I'd say the numbers listed here prove the GPs point of poor enforcement. The largest fine is roughly 0.97% of Meta's 2023 revenue, the equivalent of a $600 fine for somebody making 60k / year. It's a tiny-tiny cost of doing business at best, definitely not a deterrent, given Meta's blatant disregard for GDPR since then.

> the equivalent of a $600 fine for somebody making 60k / year

I don't know about you, but on that income I would certainly not brush off such a fine as a "cost of doing business". Would it cause me financial trouble, or would it force me to sacrifice other expenses? Absolutely not. But would I feel frustrated at having to pay it, feel stupid for my mistake, and do my best to avoid it in the future? Absolutely yes.

My bad, a better analogy would be a dealer making 60k / year selling drugs, gets caught by police and is fined $600. I wouldn’t expect them to change much.

Fair enough. In that sense I do see value in the analogy.

Would you still do your best to avoid it if that involved taking a pay cut of more than $600/year?

1% of Meta's global revenue is a tiny-tiny cost of doing business? At that point, I think I can stop even trying to argue here. It's a massive fine any way you put it. Especially when you consider the ceiling hasn't been reached and non compliance is more and more costly by design.

Their net profit was $60billion in 2024. This is peanuts. It can fluctuate by multiples of this fine in a month, depending on whether or not they've had a bad or good month, nevermind year. This pretty much is just a cost of doing business.

It's not even 1% of their annual revenue, let alone the entire multi year period they've been in breach before and since. It's nothing to them.

The interesting part is that it keeps going up. You seem to believe we have somehow reached a cap where Meta can just expense it as a cost of doing business. That's not how European law works. The fine maximum is far higher and repeated non compliance keeps making the fines higher and higher. It's a ladder not a sizing precedent.

Unfortunately it doesn't in practice. Meta's total revenue since 2018 when GDPR came into force is just shy of $1T. Even with all the smaller fines combined, the total amount of GDPR related fines is in the range of $3B. It's a rounding error.

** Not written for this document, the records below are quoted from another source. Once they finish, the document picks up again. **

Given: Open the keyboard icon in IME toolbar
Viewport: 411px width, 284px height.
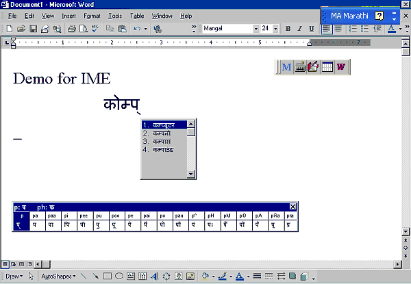Looking at the screenshot, I should 300,67.
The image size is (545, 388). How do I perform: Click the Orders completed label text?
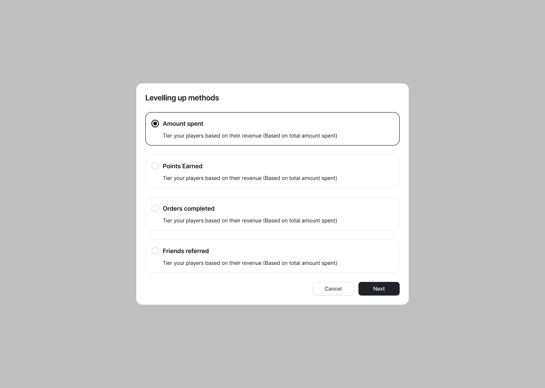(x=188, y=208)
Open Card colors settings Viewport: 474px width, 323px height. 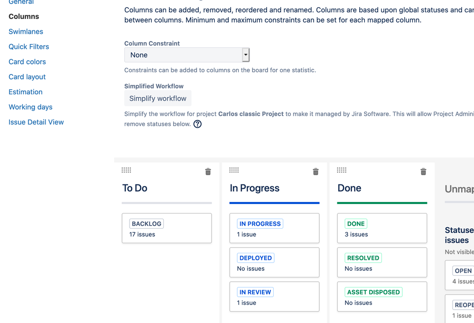tap(27, 62)
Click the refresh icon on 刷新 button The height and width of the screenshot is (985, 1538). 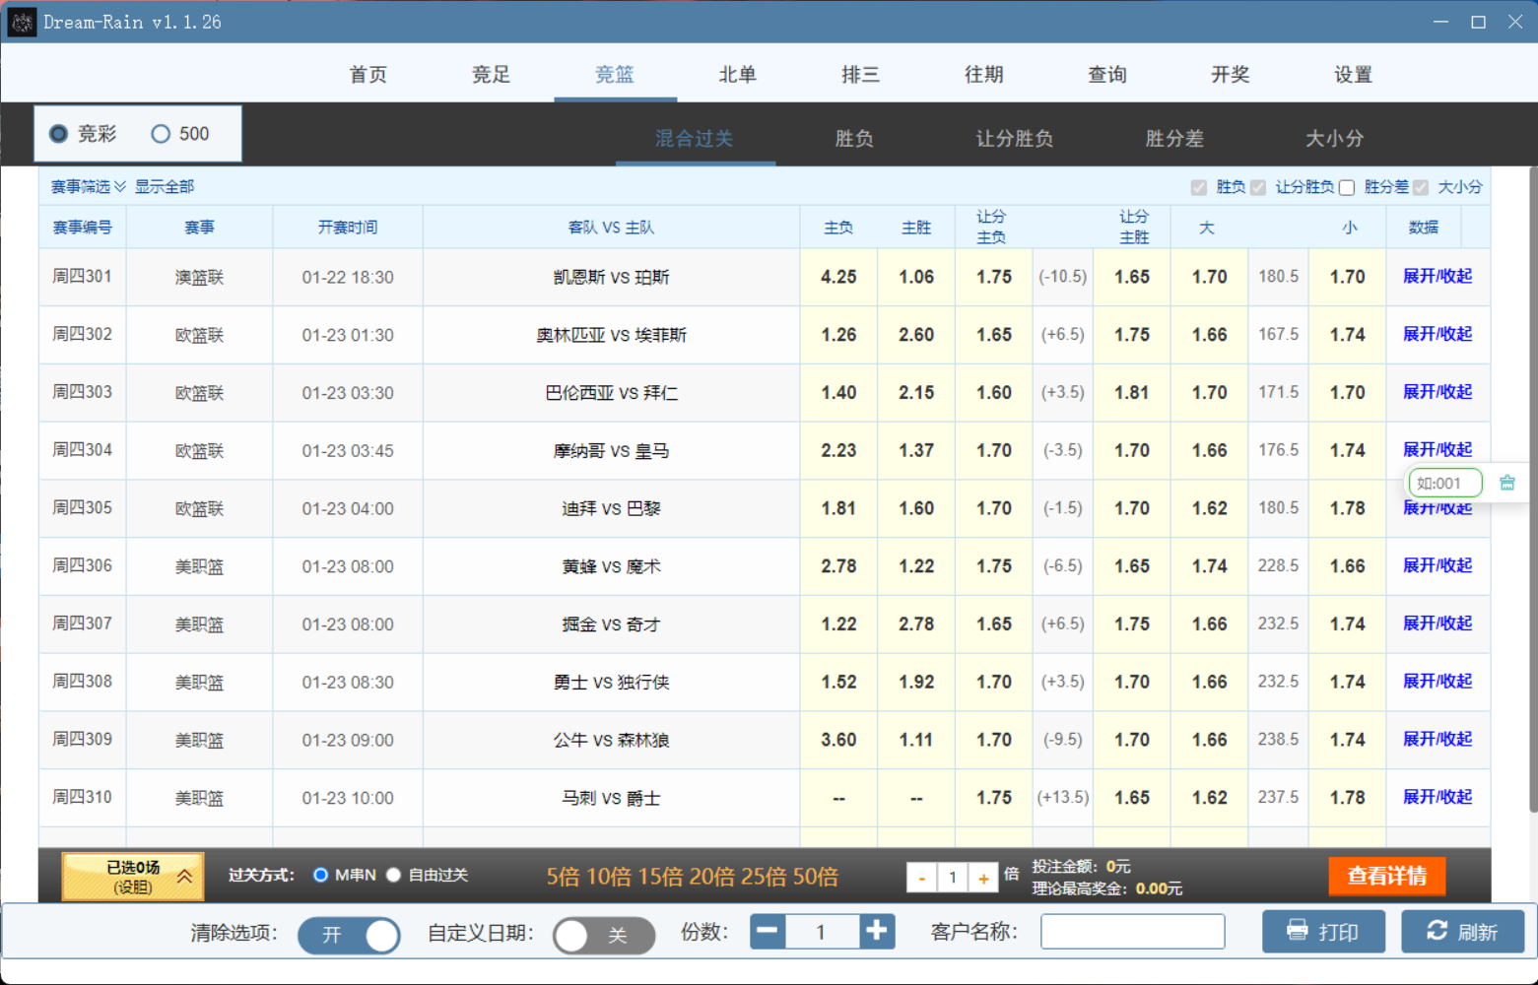(x=1437, y=931)
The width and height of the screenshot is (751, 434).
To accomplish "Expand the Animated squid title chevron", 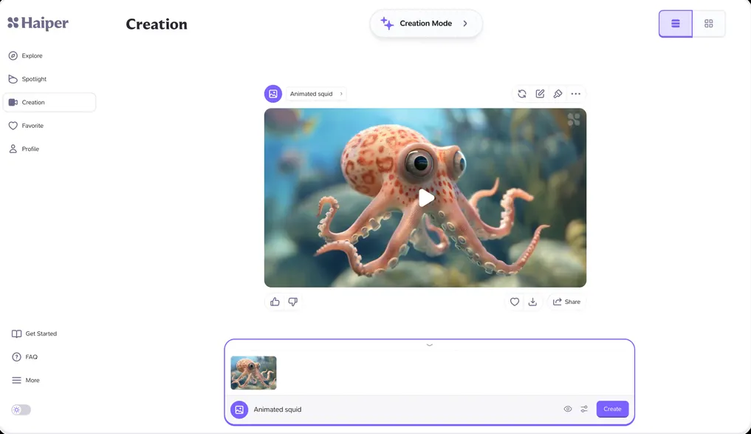I will 340,94.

There isn't a trend of increasing fines, nor has any fine even reached the cap, let alone applied multiple times for the recurring violations. Even more with the current US administration's foreign policy towards the EU.

While GDPR as a law is fine, with the exception of enforcement limitations, enforcement so far has been a complete joke.

Maximum GDPR fine is 4% of global revenue in the previous year. If a company has 30% profit margin then they can, in theory, treat is as a cost of doing business, indefinitely.

It's 4% per fine. Each violation is a fine and Meta owns multiple companies that can be fined. But 4% of global revenue already can't be treated as just a cost of doing business. Their shareholders would murder them.